Tornerà in Argentina -E' infatti convinto che potrà tornare presto in Argentina. Assicura all'Ansa chi lo ha accompagnato oggi all'aeroporto 'Ezeiza' di Buenos Aires: "Appena arriva a Roma chiederà confronti con tutti, dai coniugi Tarantini all'avvocato Niccolò Ghedini, da Luigi Bisignani per il tema della P4 all'onorevole Gianni Letta". "E' un po' giù perché tanti amici che gli avevano promesso di dargli un mano non si sono più fatti sentire", hanno precisato le fonti, facendo intravvedere che sarebbe questo uno dei motivi per cui non è rientrato prima in Italia. Intanto, con la collaborazione dei suoi legali che lo hanno raggiunto due volte a Buenos Aires, ha completato un voluminoso dossier (video, intercettazioni e documenti) che ha provveduto "a rinchiudere in una cassaforte all'estero".

Pronto a dare battaglia
- Tutto fa supporre che Lavitola è pronto a dare battaglia contro chi "scarica contro di lui tante colpe". "Non teme nulla per i suoi rapporti con Tarantini, perché dice di aver solo aiutato un amico", rilevano le fonti. In pratica sembra sicurissimo di sfangarla.

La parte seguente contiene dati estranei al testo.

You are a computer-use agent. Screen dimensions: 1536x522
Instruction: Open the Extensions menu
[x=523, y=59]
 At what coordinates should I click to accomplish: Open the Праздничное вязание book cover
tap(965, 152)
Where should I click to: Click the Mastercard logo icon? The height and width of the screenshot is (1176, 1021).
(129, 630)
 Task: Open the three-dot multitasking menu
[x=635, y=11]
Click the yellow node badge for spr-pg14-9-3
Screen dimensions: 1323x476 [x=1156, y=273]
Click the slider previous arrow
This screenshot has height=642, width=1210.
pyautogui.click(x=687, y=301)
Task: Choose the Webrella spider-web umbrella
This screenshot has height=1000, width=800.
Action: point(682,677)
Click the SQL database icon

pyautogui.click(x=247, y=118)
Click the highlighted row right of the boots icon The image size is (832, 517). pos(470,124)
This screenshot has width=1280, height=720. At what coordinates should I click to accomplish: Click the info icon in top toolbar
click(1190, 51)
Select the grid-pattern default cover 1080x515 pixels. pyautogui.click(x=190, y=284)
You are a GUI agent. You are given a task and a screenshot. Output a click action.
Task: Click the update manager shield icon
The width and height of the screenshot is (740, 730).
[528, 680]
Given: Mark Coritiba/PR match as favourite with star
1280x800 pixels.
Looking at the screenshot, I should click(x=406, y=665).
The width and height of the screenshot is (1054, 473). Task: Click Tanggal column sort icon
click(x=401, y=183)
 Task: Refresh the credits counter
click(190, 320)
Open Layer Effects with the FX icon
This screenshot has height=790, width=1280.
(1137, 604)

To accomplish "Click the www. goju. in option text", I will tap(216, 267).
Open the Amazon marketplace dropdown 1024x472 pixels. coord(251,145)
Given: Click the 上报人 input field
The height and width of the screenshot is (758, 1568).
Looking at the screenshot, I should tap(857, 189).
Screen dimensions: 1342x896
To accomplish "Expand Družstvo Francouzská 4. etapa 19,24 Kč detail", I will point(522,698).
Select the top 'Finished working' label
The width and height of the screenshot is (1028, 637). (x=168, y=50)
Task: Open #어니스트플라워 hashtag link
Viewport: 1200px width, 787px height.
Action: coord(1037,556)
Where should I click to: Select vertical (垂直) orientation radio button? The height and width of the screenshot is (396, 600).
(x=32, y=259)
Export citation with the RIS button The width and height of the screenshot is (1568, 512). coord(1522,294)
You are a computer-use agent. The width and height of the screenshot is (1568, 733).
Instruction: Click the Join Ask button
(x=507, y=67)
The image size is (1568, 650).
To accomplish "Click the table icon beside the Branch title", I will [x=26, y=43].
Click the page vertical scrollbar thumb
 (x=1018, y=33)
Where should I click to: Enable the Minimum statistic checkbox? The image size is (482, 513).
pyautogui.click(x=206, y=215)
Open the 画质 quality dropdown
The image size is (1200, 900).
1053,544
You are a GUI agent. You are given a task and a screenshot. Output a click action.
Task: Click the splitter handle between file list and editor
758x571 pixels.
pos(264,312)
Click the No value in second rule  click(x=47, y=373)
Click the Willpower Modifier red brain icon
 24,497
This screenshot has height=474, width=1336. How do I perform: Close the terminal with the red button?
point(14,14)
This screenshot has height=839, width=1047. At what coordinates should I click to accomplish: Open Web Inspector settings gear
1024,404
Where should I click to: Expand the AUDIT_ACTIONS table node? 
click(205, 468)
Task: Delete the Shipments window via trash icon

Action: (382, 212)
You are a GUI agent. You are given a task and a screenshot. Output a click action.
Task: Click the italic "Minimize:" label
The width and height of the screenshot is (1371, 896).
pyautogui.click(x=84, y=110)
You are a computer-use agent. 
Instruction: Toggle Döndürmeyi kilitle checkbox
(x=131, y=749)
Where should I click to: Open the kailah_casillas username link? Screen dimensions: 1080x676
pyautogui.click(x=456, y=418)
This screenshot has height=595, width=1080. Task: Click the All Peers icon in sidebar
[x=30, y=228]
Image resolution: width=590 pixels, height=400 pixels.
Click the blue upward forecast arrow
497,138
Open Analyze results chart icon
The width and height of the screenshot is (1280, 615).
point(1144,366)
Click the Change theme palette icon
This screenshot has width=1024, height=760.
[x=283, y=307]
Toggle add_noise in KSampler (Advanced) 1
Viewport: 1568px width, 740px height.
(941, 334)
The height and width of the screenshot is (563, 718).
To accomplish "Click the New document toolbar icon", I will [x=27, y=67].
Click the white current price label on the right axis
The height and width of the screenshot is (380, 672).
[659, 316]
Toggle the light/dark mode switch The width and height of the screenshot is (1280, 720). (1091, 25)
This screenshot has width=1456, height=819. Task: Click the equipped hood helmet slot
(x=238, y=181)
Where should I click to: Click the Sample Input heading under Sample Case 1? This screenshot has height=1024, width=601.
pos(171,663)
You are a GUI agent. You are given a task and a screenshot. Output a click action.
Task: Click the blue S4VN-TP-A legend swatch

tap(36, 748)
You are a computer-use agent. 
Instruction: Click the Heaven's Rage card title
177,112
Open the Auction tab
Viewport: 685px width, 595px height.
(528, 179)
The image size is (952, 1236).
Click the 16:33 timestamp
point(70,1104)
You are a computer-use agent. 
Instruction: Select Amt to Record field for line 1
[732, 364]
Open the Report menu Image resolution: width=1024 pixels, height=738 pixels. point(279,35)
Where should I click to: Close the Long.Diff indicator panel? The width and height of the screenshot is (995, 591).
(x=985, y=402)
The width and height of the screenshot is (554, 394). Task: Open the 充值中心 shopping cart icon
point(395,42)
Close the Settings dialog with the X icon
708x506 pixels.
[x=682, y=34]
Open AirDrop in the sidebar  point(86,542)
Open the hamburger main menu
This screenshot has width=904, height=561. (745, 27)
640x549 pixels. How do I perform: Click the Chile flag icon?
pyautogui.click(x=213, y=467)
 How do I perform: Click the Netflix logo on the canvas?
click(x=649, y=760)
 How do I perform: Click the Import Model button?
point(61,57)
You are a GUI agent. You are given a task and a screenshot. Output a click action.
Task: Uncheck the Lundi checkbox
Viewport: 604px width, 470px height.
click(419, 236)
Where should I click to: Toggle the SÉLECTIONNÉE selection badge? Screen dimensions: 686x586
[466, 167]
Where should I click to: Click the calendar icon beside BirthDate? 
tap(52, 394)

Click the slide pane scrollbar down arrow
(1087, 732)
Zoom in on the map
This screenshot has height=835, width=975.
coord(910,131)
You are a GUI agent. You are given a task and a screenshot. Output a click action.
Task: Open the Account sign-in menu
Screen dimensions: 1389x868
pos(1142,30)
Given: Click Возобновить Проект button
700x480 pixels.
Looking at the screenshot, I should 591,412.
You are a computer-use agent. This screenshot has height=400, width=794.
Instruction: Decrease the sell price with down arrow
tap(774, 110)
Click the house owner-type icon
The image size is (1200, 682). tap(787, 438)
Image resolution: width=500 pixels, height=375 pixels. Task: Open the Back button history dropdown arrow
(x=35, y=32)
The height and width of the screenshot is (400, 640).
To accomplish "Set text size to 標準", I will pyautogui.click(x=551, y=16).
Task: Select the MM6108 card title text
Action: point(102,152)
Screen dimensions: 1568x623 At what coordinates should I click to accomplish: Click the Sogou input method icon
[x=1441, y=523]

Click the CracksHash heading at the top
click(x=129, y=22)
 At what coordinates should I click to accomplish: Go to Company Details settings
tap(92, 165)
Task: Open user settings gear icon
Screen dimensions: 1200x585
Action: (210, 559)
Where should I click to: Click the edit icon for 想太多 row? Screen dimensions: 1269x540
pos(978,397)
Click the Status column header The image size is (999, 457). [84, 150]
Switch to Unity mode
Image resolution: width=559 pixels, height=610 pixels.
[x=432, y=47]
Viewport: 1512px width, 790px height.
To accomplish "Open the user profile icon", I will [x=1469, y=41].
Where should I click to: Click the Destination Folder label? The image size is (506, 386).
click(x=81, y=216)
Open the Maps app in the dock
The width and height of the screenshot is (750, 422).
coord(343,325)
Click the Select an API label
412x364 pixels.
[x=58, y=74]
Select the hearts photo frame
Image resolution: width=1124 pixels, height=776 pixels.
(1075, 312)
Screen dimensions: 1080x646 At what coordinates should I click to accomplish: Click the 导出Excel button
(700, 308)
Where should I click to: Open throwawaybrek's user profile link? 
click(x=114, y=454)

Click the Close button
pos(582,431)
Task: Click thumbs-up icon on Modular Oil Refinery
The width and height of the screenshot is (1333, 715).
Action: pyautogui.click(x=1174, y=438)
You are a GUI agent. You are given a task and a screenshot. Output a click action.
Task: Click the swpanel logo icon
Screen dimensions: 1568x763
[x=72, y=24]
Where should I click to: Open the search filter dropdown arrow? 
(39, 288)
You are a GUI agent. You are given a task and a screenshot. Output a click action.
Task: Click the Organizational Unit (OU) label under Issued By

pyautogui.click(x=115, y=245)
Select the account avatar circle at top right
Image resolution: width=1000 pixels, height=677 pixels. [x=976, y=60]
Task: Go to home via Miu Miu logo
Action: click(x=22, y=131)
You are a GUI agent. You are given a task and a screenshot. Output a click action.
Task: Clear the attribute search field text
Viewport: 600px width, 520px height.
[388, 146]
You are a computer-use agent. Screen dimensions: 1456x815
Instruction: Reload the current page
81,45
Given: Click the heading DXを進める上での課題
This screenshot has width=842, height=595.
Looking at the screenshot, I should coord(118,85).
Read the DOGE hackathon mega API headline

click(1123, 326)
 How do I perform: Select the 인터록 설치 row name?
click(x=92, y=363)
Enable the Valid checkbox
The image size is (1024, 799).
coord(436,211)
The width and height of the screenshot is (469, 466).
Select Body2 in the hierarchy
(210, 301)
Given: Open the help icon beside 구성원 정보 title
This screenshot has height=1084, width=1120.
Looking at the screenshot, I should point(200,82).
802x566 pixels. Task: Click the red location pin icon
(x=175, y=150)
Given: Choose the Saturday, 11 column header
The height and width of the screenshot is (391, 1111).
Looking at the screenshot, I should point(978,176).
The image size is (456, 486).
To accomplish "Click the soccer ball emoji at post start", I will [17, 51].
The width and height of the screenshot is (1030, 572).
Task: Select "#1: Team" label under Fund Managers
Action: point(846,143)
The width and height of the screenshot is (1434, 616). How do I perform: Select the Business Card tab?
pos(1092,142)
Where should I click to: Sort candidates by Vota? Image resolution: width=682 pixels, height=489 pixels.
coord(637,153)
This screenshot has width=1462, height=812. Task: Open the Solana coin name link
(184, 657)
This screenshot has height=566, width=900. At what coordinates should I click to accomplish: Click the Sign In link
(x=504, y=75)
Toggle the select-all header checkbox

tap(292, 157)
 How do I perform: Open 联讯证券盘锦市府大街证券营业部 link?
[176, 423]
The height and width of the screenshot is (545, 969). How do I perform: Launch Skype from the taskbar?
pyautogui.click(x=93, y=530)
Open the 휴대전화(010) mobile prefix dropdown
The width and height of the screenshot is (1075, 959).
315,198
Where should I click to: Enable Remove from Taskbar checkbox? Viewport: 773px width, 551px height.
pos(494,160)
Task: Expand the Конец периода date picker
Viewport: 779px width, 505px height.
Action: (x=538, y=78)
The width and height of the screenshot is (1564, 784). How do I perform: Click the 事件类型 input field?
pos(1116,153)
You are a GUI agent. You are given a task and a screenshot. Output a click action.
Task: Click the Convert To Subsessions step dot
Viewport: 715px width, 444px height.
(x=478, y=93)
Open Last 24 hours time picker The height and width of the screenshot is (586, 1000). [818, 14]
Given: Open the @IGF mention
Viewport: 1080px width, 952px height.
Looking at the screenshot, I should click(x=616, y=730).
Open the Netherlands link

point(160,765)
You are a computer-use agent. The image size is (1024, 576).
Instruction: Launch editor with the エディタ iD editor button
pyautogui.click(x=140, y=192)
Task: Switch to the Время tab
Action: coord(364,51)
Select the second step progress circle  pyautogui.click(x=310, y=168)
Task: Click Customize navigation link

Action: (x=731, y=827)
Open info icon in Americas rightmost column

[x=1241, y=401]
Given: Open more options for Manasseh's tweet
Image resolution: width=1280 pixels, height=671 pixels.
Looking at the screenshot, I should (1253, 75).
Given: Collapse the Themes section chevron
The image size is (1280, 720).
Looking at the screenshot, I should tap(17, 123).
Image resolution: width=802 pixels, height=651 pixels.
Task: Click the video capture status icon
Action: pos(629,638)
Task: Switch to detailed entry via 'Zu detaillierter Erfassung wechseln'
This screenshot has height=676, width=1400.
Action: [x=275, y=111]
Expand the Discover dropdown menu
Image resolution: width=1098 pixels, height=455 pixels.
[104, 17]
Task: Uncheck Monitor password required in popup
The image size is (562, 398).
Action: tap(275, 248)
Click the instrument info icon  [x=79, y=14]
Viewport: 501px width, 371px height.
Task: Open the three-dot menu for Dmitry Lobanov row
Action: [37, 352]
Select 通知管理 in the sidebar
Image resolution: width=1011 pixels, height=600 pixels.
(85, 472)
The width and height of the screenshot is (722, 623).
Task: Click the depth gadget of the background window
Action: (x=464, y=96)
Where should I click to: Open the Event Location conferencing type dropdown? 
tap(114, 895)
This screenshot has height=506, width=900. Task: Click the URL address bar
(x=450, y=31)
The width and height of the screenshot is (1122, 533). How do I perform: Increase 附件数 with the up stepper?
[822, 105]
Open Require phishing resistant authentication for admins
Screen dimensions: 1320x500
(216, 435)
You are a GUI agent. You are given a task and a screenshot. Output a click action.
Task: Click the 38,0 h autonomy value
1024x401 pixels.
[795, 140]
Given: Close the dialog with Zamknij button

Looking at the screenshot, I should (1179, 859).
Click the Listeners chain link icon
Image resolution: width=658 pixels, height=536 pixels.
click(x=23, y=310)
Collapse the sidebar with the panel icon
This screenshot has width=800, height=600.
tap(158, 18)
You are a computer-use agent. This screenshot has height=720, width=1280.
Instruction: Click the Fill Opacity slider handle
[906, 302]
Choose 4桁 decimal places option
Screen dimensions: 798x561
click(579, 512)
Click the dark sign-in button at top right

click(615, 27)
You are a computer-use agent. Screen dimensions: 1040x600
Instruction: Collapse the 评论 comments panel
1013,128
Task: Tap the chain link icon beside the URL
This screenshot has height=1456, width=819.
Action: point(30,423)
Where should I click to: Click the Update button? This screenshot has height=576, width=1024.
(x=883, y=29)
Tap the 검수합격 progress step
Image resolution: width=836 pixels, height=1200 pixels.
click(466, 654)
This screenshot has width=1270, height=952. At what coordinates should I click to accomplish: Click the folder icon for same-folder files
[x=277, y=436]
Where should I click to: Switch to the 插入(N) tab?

Pensa al futuro del suo business - Tant'é che, in attesa di trovare il momento più adatto per costituirsi, ha di recente visitato la Patagonia e Terra del fuoco per i suoi futuri business nel settore itticola. "Sempre per cercare nuovi affari per comprare e vendere pesci, attività in cui è più che mai esperto". Insomma, Valter Lavitola ("Che ha una famiglia", sottolineano le fonti) sembra proprio deciso a lasciarsi alle spalle per sempre escort pugliesi, corridoi di Palazzo Chigi, presunti dossier su appartamenti a Montecarlo e 'connessioni', vere e no, della P4.